YOUR OBJECTIVE
Reproduce the entire listing exactly as written, apart from its pictures.

DATA PROVIDED

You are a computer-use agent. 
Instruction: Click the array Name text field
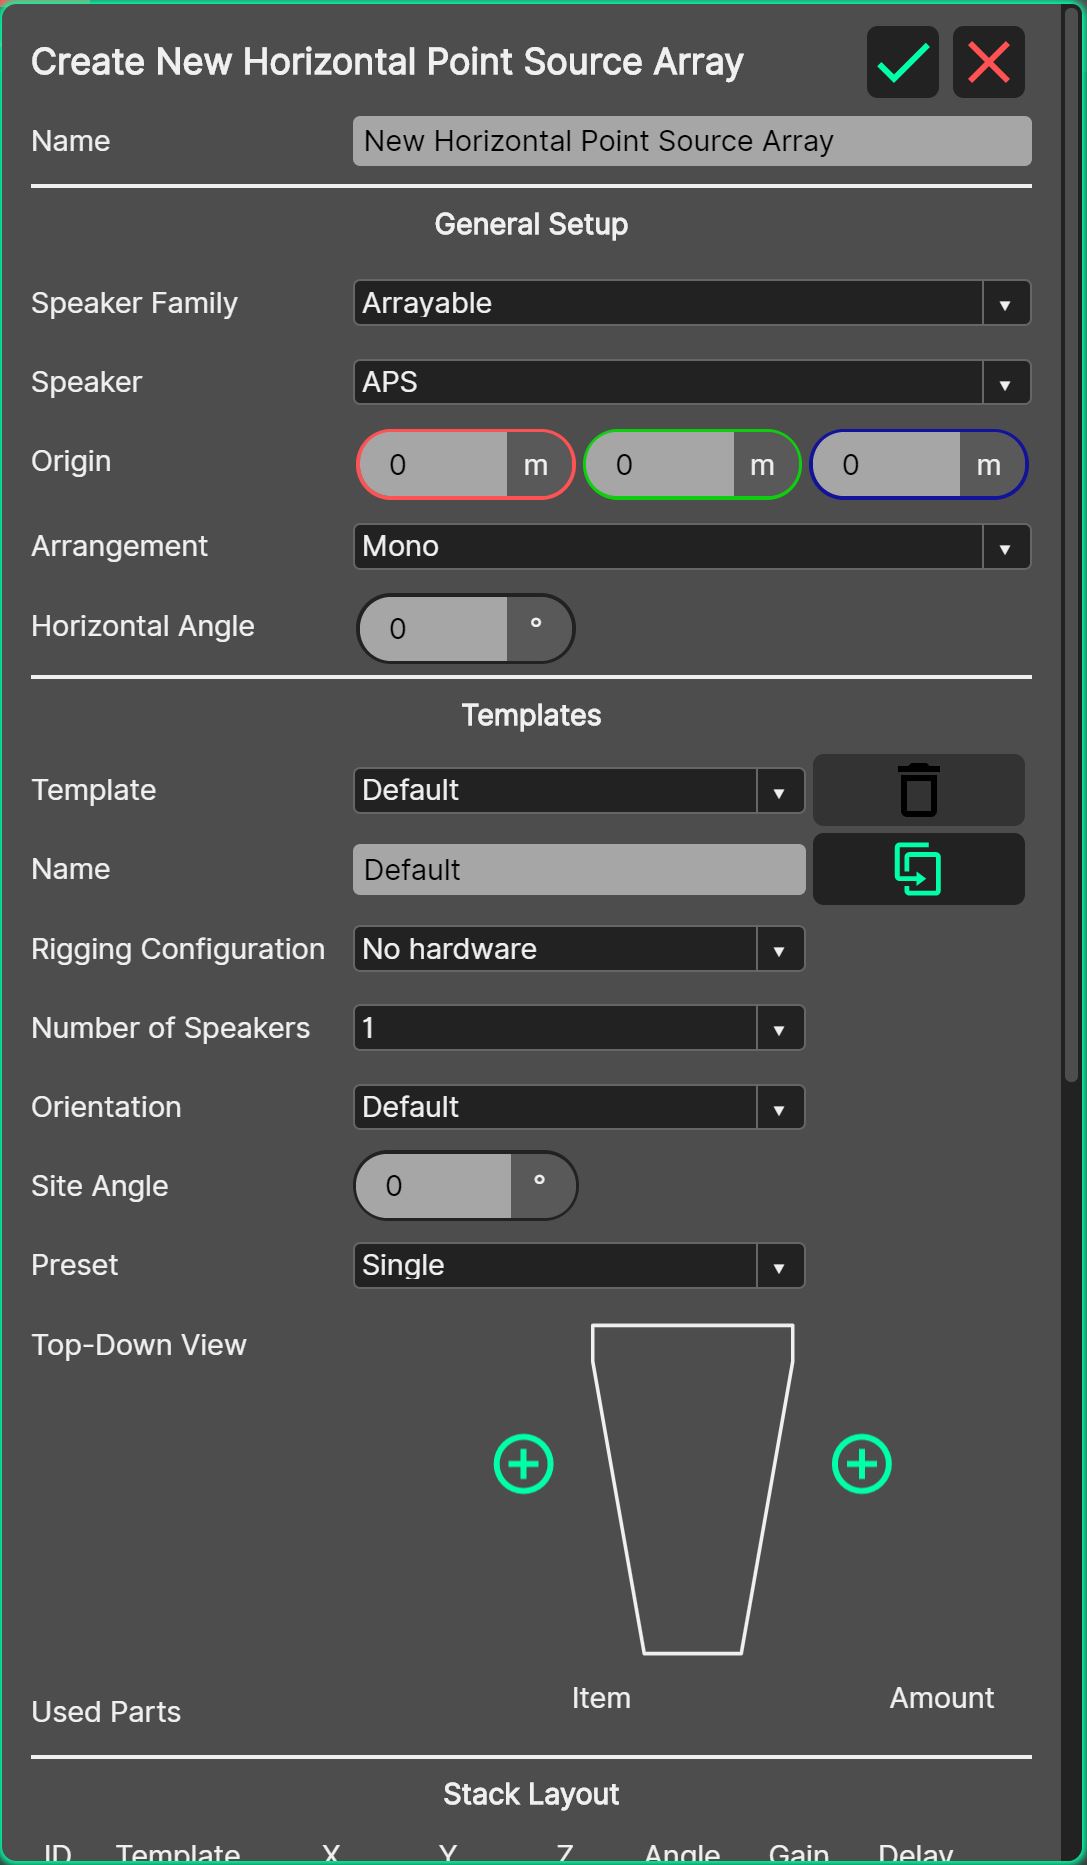pyautogui.click(x=691, y=141)
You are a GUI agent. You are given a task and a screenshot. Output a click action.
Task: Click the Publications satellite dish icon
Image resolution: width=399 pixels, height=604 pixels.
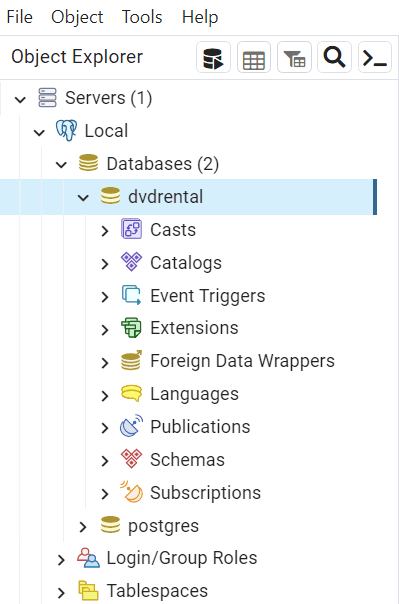click(x=131, y=426)
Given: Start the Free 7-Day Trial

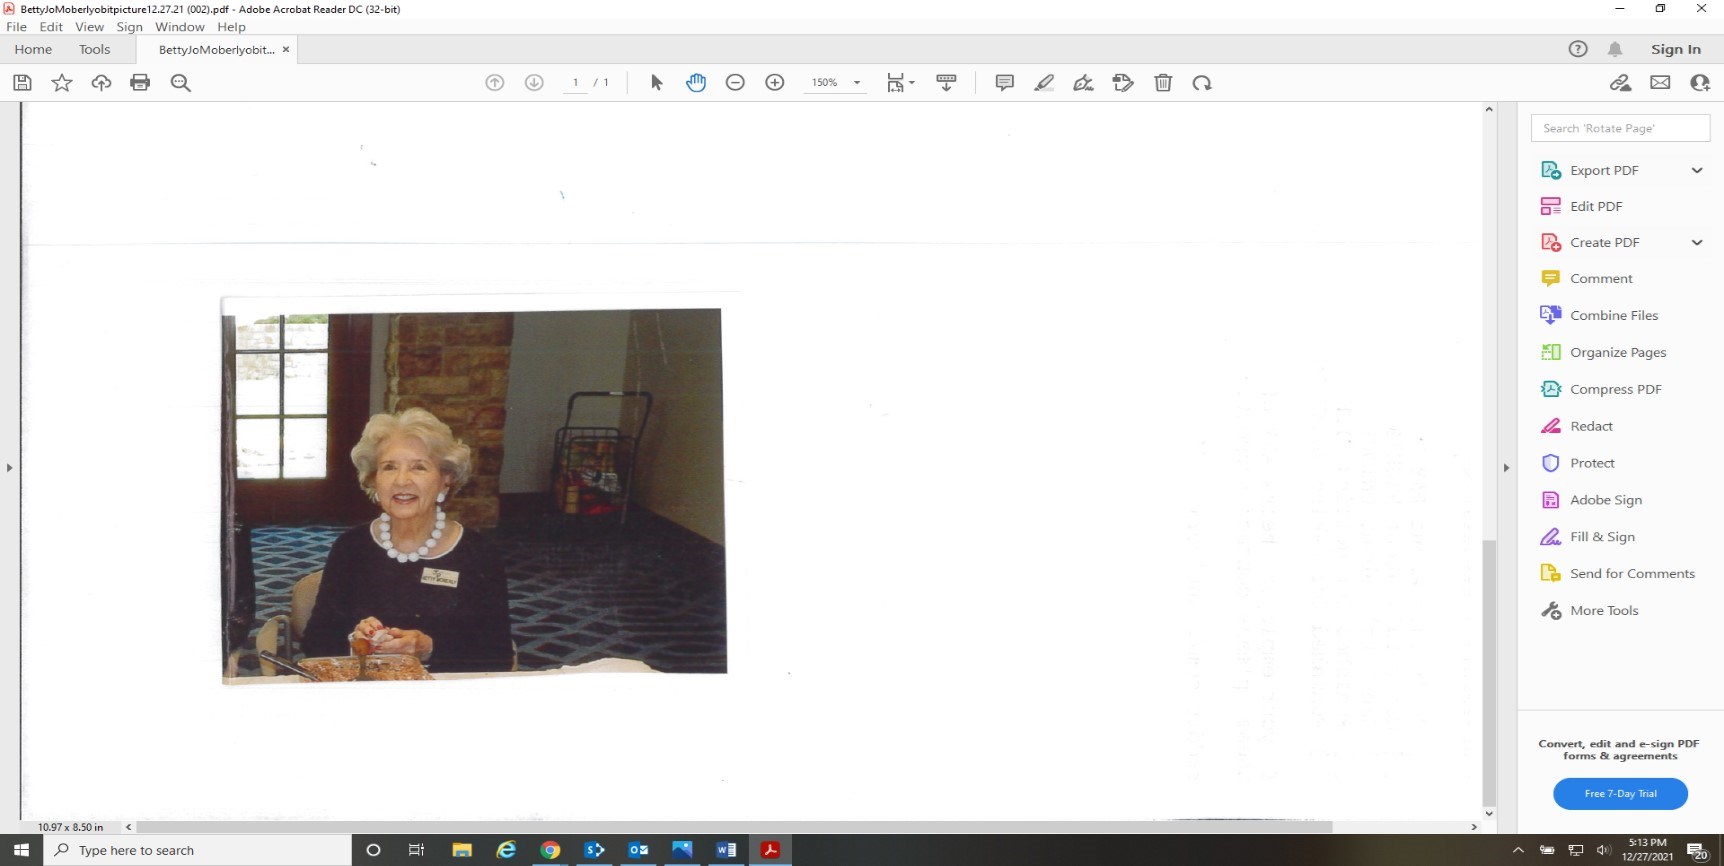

RESPONSE TO THIS TASK
You are a computer-use agent. 
Instruction: Click the array Name text field
pyautogui.click(x=691, y=141)
You are a GUI agent. You are given a task and a screenshot. Output a click action.
Task: Click the Publications satellite dish icon
Image resolution: width=399 pixels, height=604 pixels.
click(x=131, y=426)
Given: Start the Free 7-Day Trial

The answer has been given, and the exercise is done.